### Stated task A
Do these statements agree with the forum thread on narrow value learning? (i) The reply leans toward the broad, ambitious kind of narrow value learning. (ii) The reply says narrow value learning is known to be sufficient for #5. (iii) One question asks whether the success story for narrow value learning is the same as for norm-following AI. For each, answer yes or no and quote the deciding words of the thread.
### Stated task B
Can you switch "Open" to "Launch" in the entries, starting with the line with "Task: Click the AST circle node" and going on through the end of the entries, with everything else unchanged? Give back only those lines.

### Extract provided
------------------------------------------------

For example, an instrumental goal I have is to acquire resources such that I have influence over the future, which is a long-term goal.
This is a bit tangential but I’ve noticed that this instrumental goal can be interpreted in a narrow way or a broader/more ambitious way. For example if the AI just learns a list of useful resources I instrumentally value and how many utils per gram (or whatever suitable unit of measurement) each resource is worth under various kinds of circumstances it has seen in the past, that would be relatively easy to learn but is not going to generalize well. Or alternatively the AI could learn “resources” as a general concept, and be able to infer what counts as resources in a new environment it hasn’t seen before and how different resources should be traded off against each other as circumstances change. This would be (putting aside human safety problems) really useful in a general and robust way but it’s unclear to me that we can realistically hope for such a thing. (For example is it possible to determine the the relative values of different resources in a novel situation if you don’t at least have a rough idea what they’ll ultimately be used for?)
Do you see the former as the end goal of narrow value learning, or the latter? When you talk about narrow value learning AI preserving option value, do you have the former or the latter kind of narrow value learning in mind?
BTW what is the success story for narrow value learning? Is it the same as for norm-following AI? Is the success story for all of the approaches described in this sequence essentially #4 in this list?
I don’t think that this is inevitable, and expect that the actual answer depends strongly on the details of how the narrow value learning is done.
Do you see the former as the end goal of narrow value learning, or the latter? When you talk about narrow value learning AI preserving option value, do you have the former or the latter kind of narrow value learning in mind?
Closer to the latter, i.e. the broad/ambitious kind. I think it’s a generally reasonable model to imagine human-like narrow value learning capabilities. When I talk about option value, I also have the broad version in mind.
BTW what is the success story for narrow value learning? Is it the same as for norm-following AI? Is the success story for all of the approaches described in this sequence essentially #4 in this list?
Yeah, it’s either #4 or #5 (it remains to be seen whether narrow value learning is sufficient for #5, but it seems possible to me).
It’s also plausible to me that the success story for today’s research is “research on narrow value learning illuminates a lot of important properties that we would want our AI systems to have, which influences AGI research positively”. That is, as a result of the research on narrow value learning, the AGI systems we build will be better at narrow value learning than they otherwise would have been, even though they aren’t using a specific narrow value learning algorithm that we develop. And this in turn leads to success story #4 or #5.

------------------------------------------------

### Given data

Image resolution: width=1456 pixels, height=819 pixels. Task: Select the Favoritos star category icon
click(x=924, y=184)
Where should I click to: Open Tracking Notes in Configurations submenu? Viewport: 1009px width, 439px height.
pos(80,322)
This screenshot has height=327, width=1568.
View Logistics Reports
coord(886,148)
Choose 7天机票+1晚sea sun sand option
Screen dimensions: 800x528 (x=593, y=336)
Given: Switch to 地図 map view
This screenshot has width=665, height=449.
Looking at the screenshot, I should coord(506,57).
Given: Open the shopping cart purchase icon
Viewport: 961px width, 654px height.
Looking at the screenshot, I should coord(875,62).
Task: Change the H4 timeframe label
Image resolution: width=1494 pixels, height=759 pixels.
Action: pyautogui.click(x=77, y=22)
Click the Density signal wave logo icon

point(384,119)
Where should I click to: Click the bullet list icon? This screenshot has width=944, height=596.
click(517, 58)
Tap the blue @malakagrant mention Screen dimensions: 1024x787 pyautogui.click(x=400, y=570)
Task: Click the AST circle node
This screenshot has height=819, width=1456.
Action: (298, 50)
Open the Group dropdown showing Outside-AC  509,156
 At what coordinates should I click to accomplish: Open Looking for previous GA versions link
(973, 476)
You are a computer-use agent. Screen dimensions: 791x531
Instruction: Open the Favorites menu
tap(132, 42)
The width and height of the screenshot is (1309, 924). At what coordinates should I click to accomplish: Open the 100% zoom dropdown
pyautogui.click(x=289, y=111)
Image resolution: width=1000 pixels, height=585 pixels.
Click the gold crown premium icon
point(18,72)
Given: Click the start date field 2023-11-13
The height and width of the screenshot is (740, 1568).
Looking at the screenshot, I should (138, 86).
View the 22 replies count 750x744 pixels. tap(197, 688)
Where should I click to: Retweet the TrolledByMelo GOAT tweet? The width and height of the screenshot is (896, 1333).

------------------------------------------------

### Complete answer A
(i) Yes: "Closer to the latter, i.e. the broad/ambitious kind."
(ii) No: "it remains to be seen whether narrow value learning is sufficient for #5"
(iii) Yes: "Is it the same as for norm-following AI?"

### Complete answer B
Task: Click the AST circle node
This screenshot has height=819, width=1456.
Action: (298, 50)
Launch the Group dropdown showing Outside-AC  509,156
 At what coordinates should I click to accomplish: Launch Looking for previous GA versions link
(973, 476)
You are a computer-use agent. Screen dimensions: 791x531
Instruction: Launch the Favorites menu
tap(132, 42)
The width and height of the screenshot is (1309, 924). At what coordinates should I click to accomplish: Launch the 100% zoom dropdown
pyautogui.click(x=289, y=111)
Image resolution: width=1000 pixels, height=585 pixels.
Click the gold crown premium icon
point(18,72)
Given: Click the start date field 2023-11-13
The height and width of the screenshot is (740, 1568).
Looking at the screenshot, I should (138, 86).
View the 22 replies count 750x744 pixels. tap(197, 688)
Where should I click to: Retweet the TrolledByMelo GOAT tweet? The width and height of the screenshot is (896, 1333).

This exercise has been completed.